• **Required action**
Return, exactly as written, the line containing "This screenshot has height=532, width=798." and every line after it to the end of the records below, with no pictures.

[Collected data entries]
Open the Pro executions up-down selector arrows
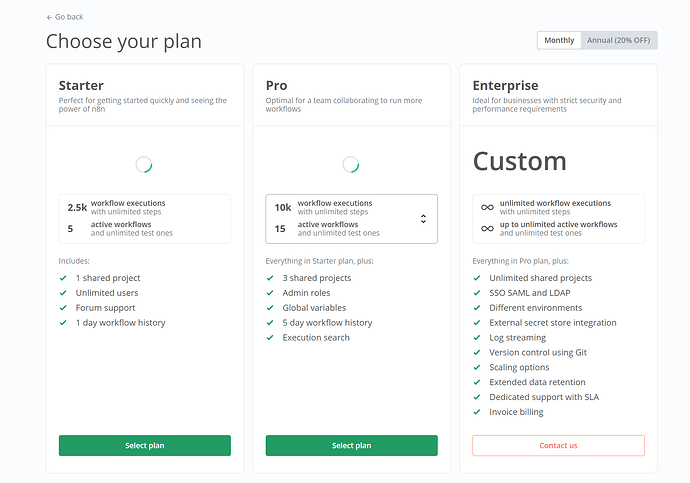Screen dimensions: 690x483 click(423, 219)
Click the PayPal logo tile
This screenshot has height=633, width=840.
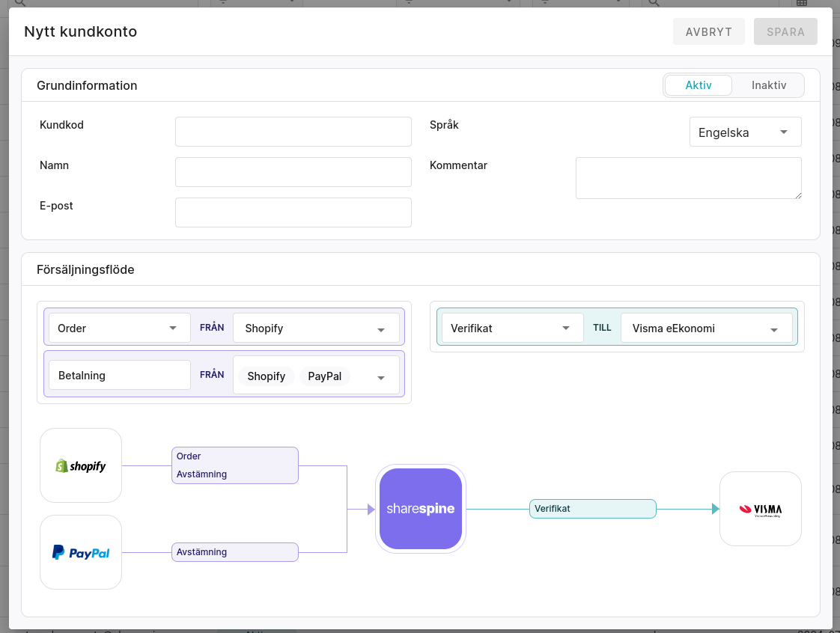[81, 552]
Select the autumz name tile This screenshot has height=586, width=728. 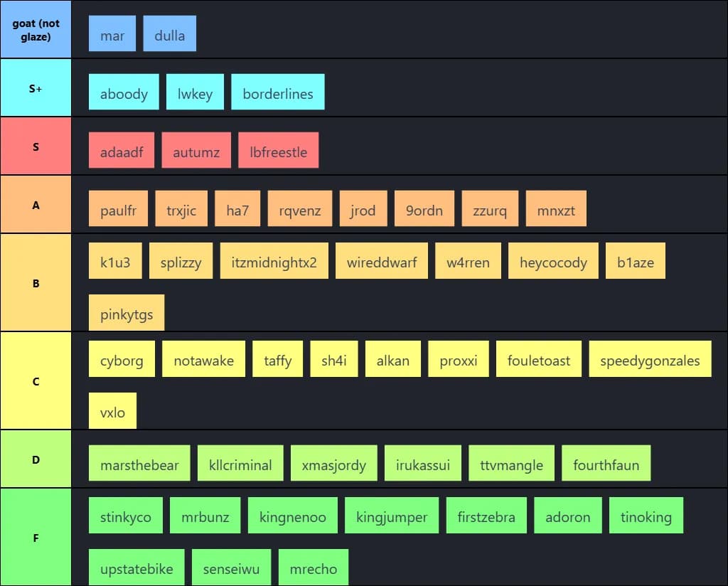[196, 150]
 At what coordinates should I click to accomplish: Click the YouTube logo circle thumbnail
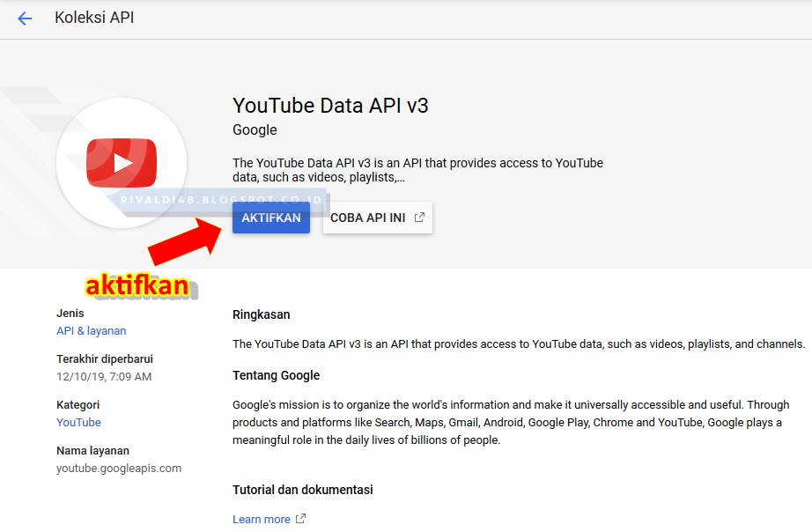point(122,163)
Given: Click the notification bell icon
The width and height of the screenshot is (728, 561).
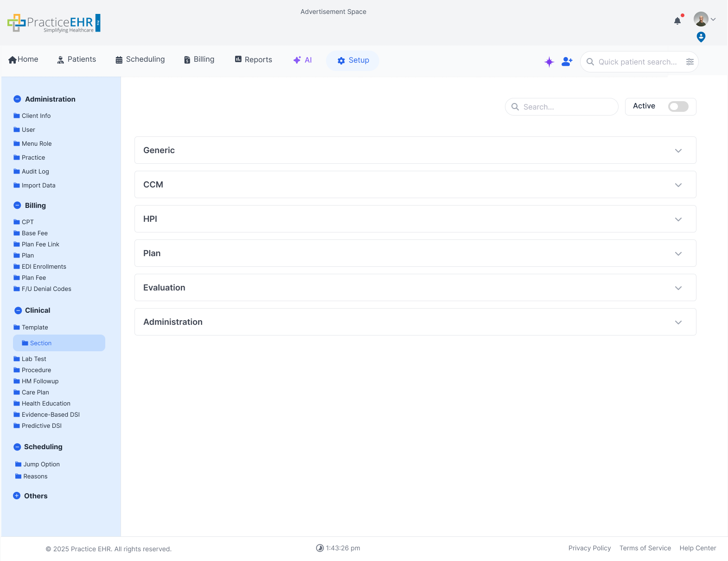Looking at the screenshot, I should (x=677, y=20).
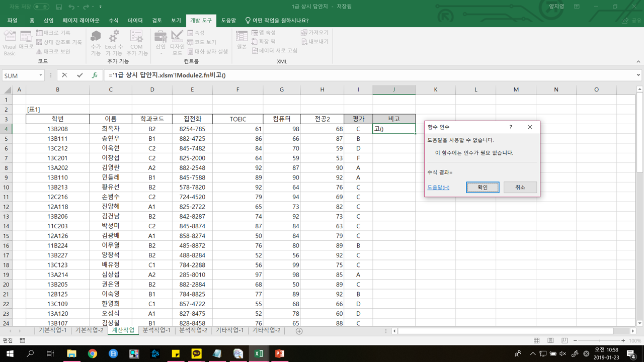
Task: Click the question mark in the 함수 인수 dialog
Action: [511, 127]
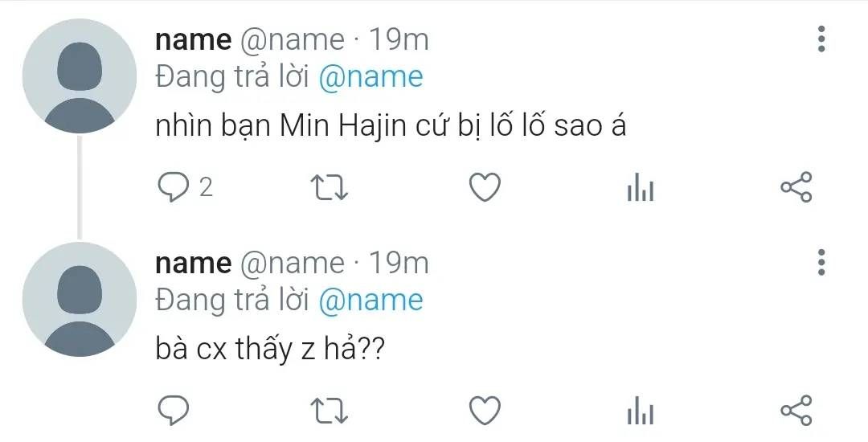Open the first tweet author's profile picture
Screen dimensions: 868x442
tap(79, 76)
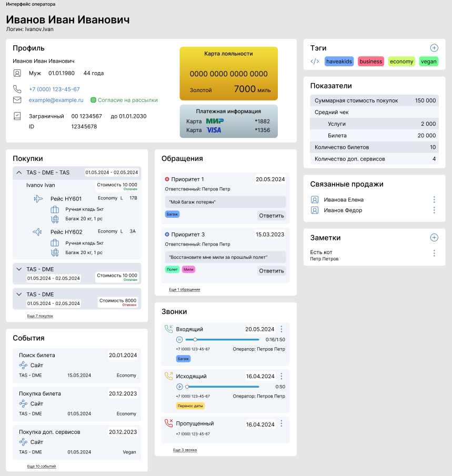Collapse the TAS - DME - TAS purchase entry
The image size is (452, 476).
pyautogui.click(x=19, y=172)
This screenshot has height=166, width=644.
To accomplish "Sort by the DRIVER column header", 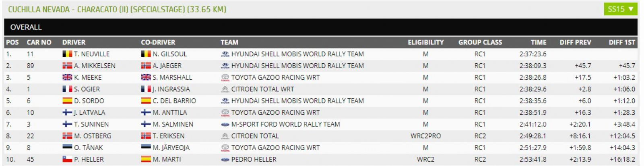I will [x=74, y=42].
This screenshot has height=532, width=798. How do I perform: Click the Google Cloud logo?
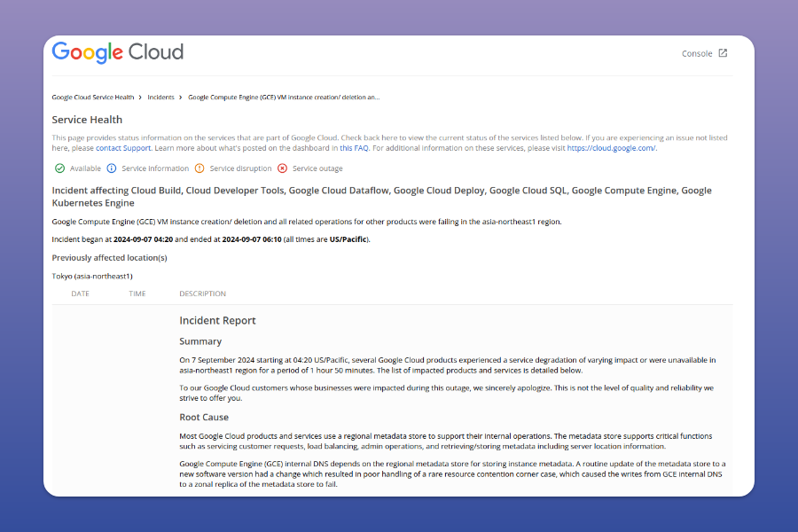click(x=117, y=52)
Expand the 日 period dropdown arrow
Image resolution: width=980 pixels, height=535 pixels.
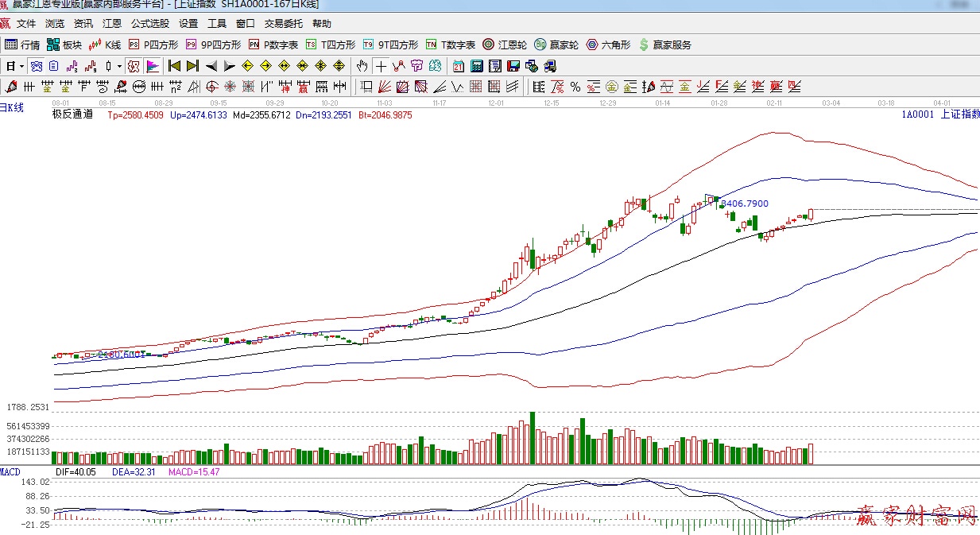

• **Solution for this task**
This screenshot has height=532, width=798. How do I perform: Click the Google Cloud logo?
click(x=117, y=52)
Expand the 日 period dropdown arrow
Image resolution: width=980 pixels, height=535 pixels.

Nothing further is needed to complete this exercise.